You're correct, this is how they do it - or at least that's what they presented at a conference a few years back.


The classic terminology for this in AI/ML is "explore vs exploit", i.e. striking a balance between trying new things (in hopes of finding a new favorite) vs going back to the tried-and-true.


I have noticed these types of videos slip into Facebook’s Reels late at night. It’ll switch from showing me people making candy and doing home improvement stuff - videos with tens of thousands of views and likes, then it will cut to a video with almost 0 views/likes that are basically the beginning of the Onlyfans sales funnel. Never when the sun is up!


We've reinvented television.


It probably just recommends a bunch of stuff that is popular at the moment for new users.

Or it tries to match you to an existing profile it has from some ad network data or something.


> It probably just recommends a bunch of stuff that is popular at the moment for new users.

I get that, but I feel like it starts with "known safe/neutral" material like cooking/traveling/photography/whatever

How can it detect "hey, this person might like if we introduce softcore porn into their timeline"? Like, do they have softcore porn identified on a scale and they introduce the really "safe" stuff and then gradually crank it up?
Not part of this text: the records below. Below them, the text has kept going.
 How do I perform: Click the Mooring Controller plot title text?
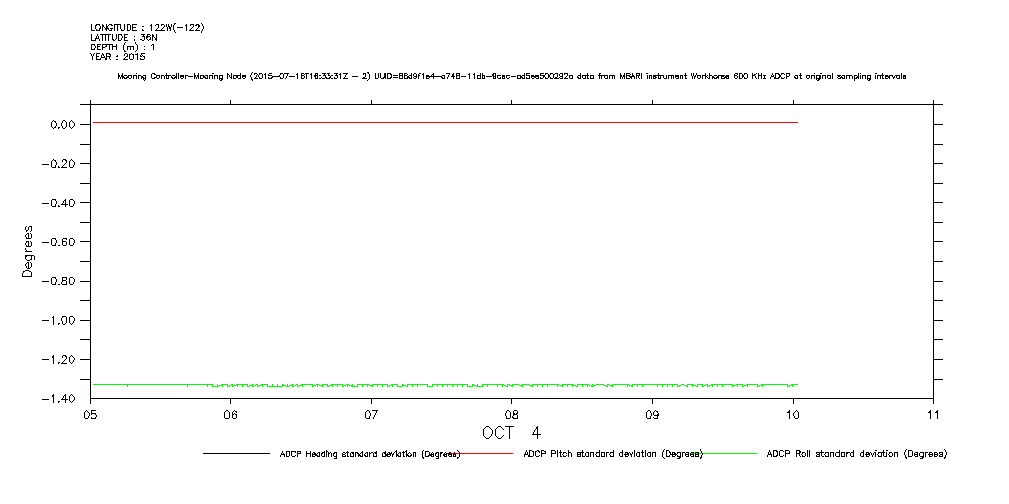511,77
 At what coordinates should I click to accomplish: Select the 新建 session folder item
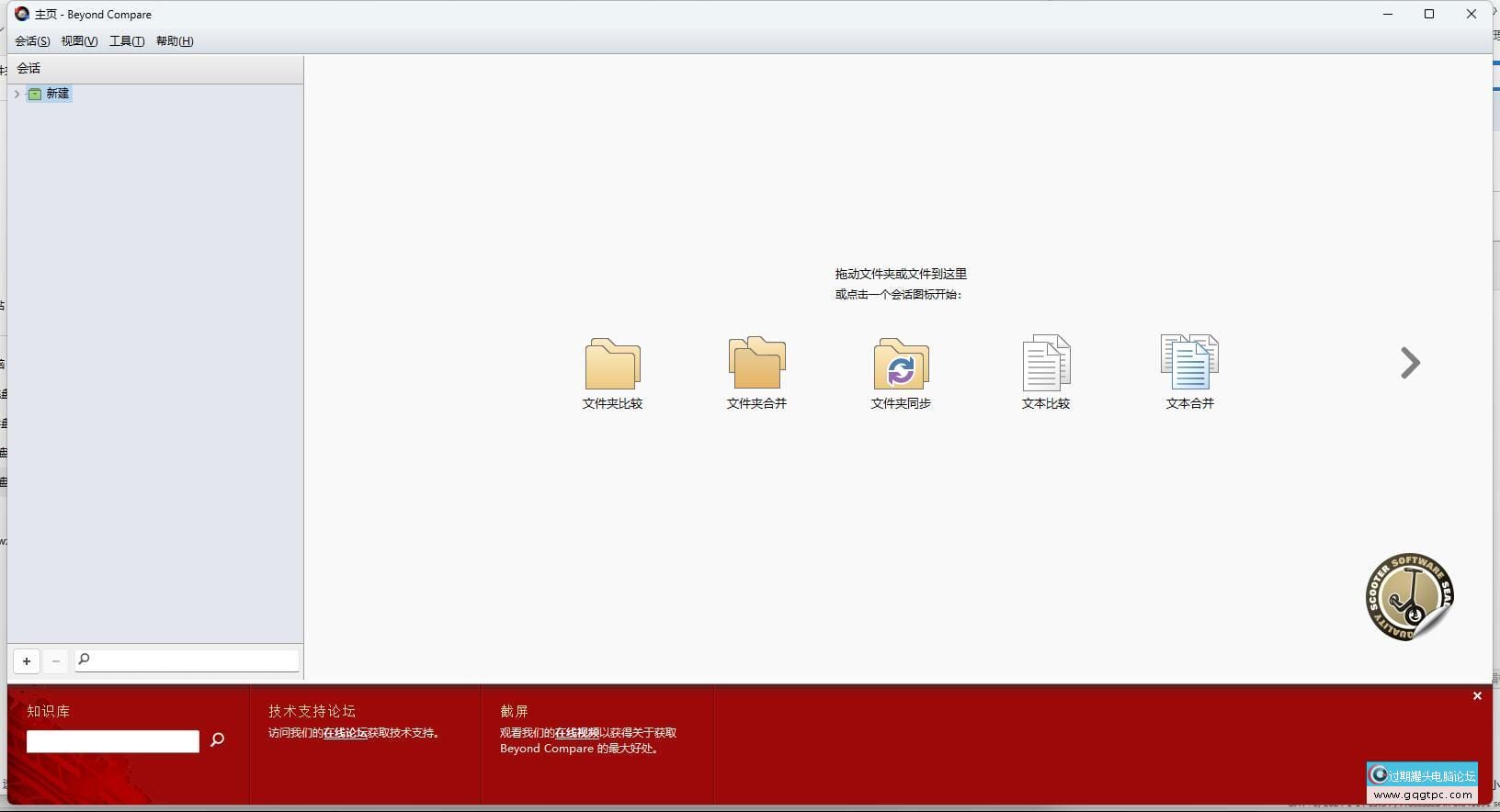pyautogui.click(x=50, y=94)
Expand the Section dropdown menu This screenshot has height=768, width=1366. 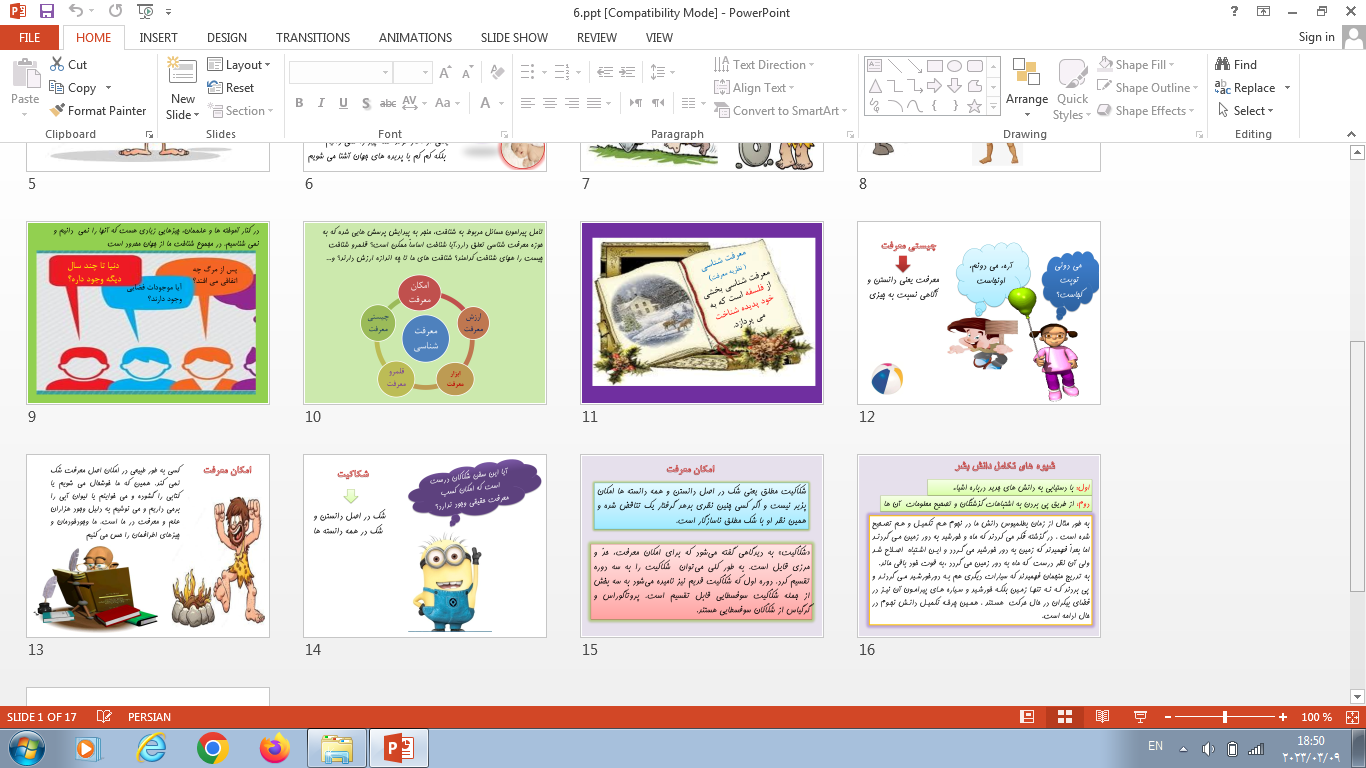point(239,111)
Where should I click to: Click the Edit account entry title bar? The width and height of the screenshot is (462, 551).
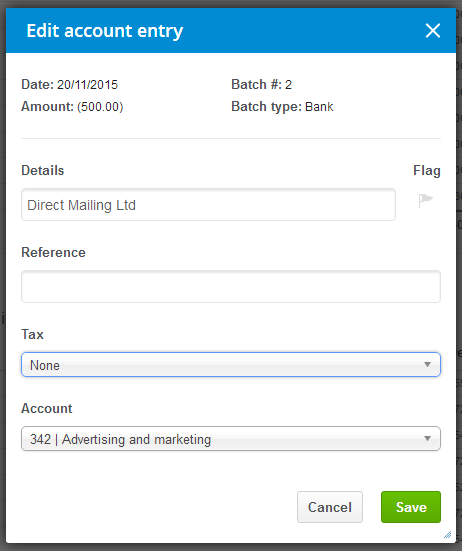pos(231,31)
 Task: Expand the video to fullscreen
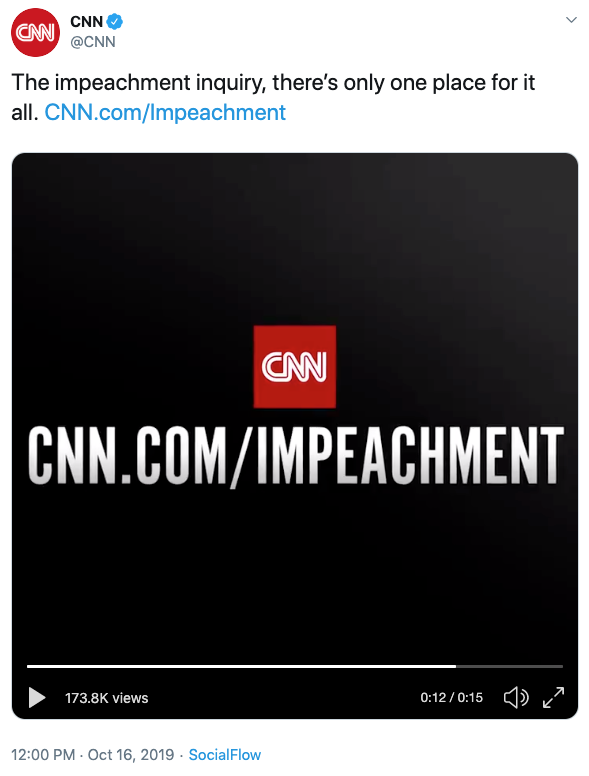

Why are they presenting softcore porn at all? The Apple App Store is cool with that ToC wise?


I think you're overcomplicating it.

It's not trying to start with "safe" stuff, it's not trying to "gently introduce" softcore porn.

It's going "This video got a billion views in the last 30 minutes, people must love it, let's keep amplifying it to any account that hasn't explicitly rejected this category of content"

Presumably blank slate accounts are treated as open to anything, until people start curating.


during the curation process, how does it start to slowly introduce sex workers? because when I was on TikTok, it was a non-zero amount of the content


At the risk of going down a rabbit hole for no real reason, I don't use tiktok but when I speak to those that do I've not yet heard this softcore porn/sex worker thing.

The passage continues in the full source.